Dans sa dernière exposition, le Musée d’ethnographie de Neuchâtel, le MEN, nous invite à explorer les frontières de plus en plus souvent franchies entre notre état d’êtres naturels et les différents artifices par lesquels nous tentons de prolonger notre corps: chirurgie esthétique, implants, etc. A des pratiques imposant une modification physique, les concepteurs de l’exposition ajoutent les univers virtuels, comme Internet ou Second Life, qu’une salle évoque.
Photo: MEN
http://www.men.ch/
Internet ou Second Life se réduisent-ils vraiment à une hallucination collective, comme le suggère une citation de William Gibson (le créateur du mot cyberspace), prise dans le petit ouvrage qui accompagne l’expo? La série Matrix a déjà amorcé la réflexion sur les mondes virtuels qui prendraient peu à peu la place de la réalité. Certains philosophes, comme Nick Bostrom, évoquent aujourd’hui la possibilité que nous soyons nous-mêmes dans une simulation.
http://www.nickbostrom.com/
Mais le constructivisme a déjà montré comment toute société humaine créait sa propre perception du monde. Les mondes virtuels d’aujourd’hui, s’intègrent dans cette perception et la prolongent. Mais leur nature profonde, qu’il s’agisse d’Internet en général ou des univers 3D en particulier, est celle du réseau. Un réseau a des propriétés émergentes, c’est-à-dire des propriétés que n’ont pas ses composants. Internet génère, de ce point du vue, des projets collaboratifs, des communautés virtuelles. Le phénomène des buzz (rumeurs lancées dans un endroit du réseau et répercutées à grande échelle, avec parfois des conséquences importantes) montre bien combien le Net échappe aux humains qui l’ont mis en place.
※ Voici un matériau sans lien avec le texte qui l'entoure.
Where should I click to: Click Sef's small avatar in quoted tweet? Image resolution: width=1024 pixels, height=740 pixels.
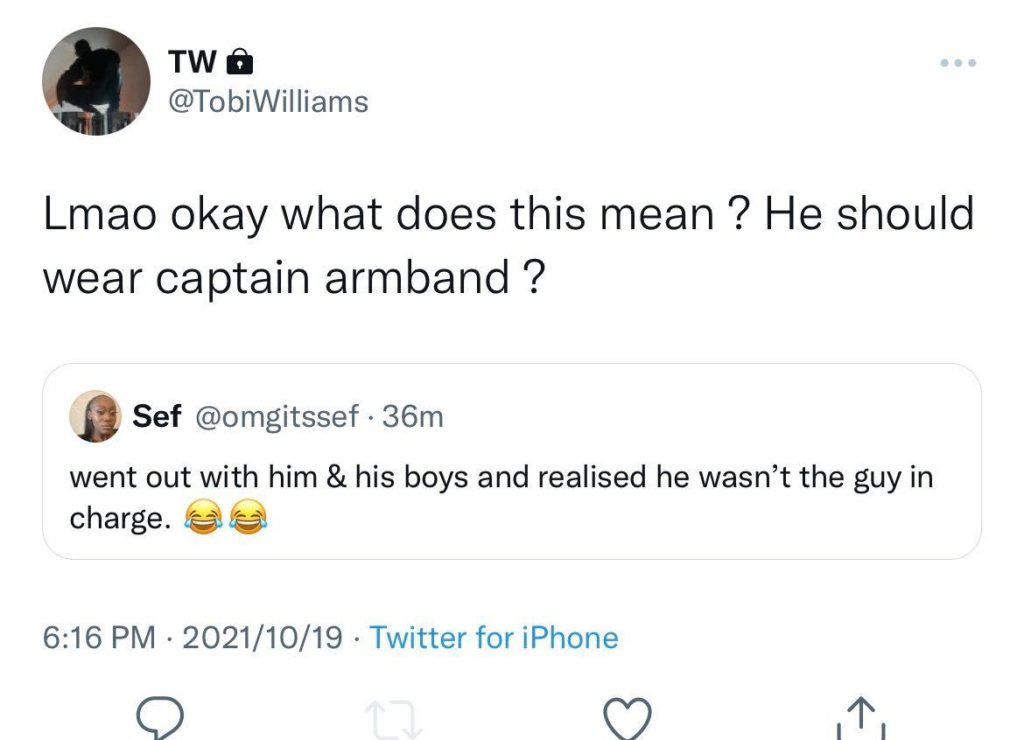(x=94, y=416)
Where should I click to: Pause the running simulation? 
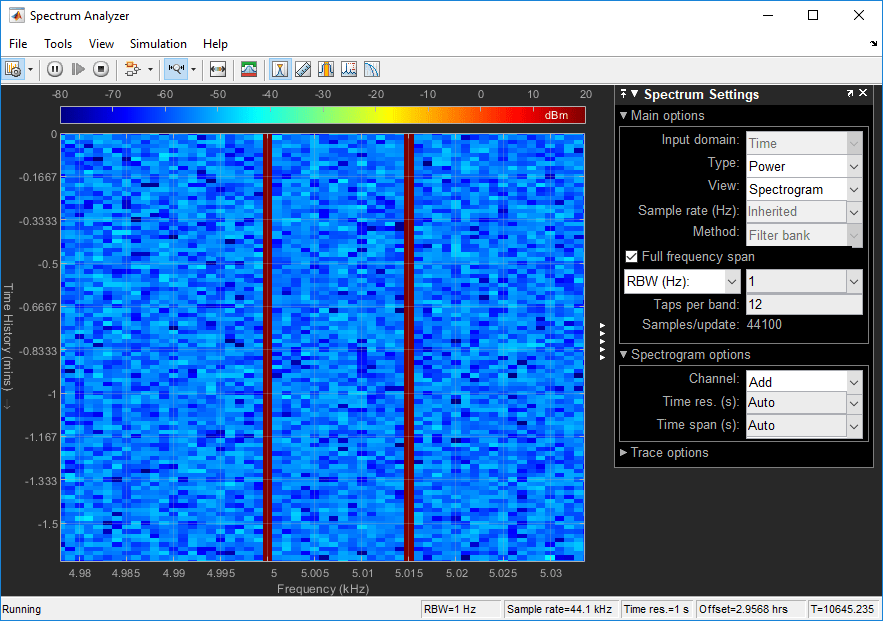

Les réseaux existent depuis toujours et font même partie de la nature, mais celui qui émerge actuellement est particulièrement dense et complexe. Il importe de pouvoir le penser. L’étude des réseaux démarre à peine, à partir de domaines comme les mathématiques ou la la physique. On s’intéresse par exemple à savoir combien de noeuds sépare un point d’un autre dans un réseau, ce qui indique la possibilité, pour chaque membre de ce réseau, de pouvoir se rapprocher d’un autre. On commence aussi à cartographier ce réseau pour en voir les zones très denses et les zones moins denses. Pour une excellente introduction à la science des réseaux et son application à Internet, je ne peux que renvoyer au livre de Thierry Crouzet, Le Peuple des Connecteurs, qui contient lui-même de riches références bibliographiques.
http://blog.tcrouzet.com/
Sur le fond, on en revient toujours à ce flottement qui existe dans la définition du terme virtuel. Pour beaucoup de personne, ce mot est associé aux notions d’iréel, de faux. Or il n’en est rien. La définition que Pierre Lévy en a donné montre bien comment le virtuel est agissant sur notre monde et ne crée en aucun cas un monde séparé. Second Life n’est pas une seconde existence, totalement à part. Beaucoup de résidents y poursuivent les mêmes activités que dans la vie réelle, de la drague au business, en passant par la médiation culturelle, selon les goûts de chacun. Ou bien ils développent les projets dont ils rêvaient. Ils y rencontrent autant de personnes tout aussi réelles, collaborent avec eux, quand ils ne les rencontrent pas tout simplement « en vrai ». Second Life est à voir comme un raccourci: il permet de monter certaines activités plus rapidement que dans la vie réelle, comme créer un commerce, un musée, rencontrer les personnes qui partagent les mêmes goûts. Prenons l’exemple de cette salle du MEN reconstituant une chambre en 3D telle qu’on peut en voir dans Second Life. Pour l’admirer, il faut se rendre à Neuchâtel, un point précis sur le globe, qui est très proche quand on vit à Lausanne, beaucoup moins quand on vient de la Rochelle ou de Québec. En revanche, en connaissant un peu la construction 3D, on se dit que l’ensemble de l’exposition pourrait être transposé dans Second Life. Les visiteurs pourraient la traverser avec leur avatar. On peut tout à fait imaginer qu’un gars de la Rochelle partage sa visite avec une résidente québécoise. Tous deux auraient l’occasion de bavarder avec un des concepteurs neuchâtelois qui ferait quelques heures de présence. Le propos des muséographes serait accessible en tout temps, de partout. Il pourrait toucher potentiellement un public plus important.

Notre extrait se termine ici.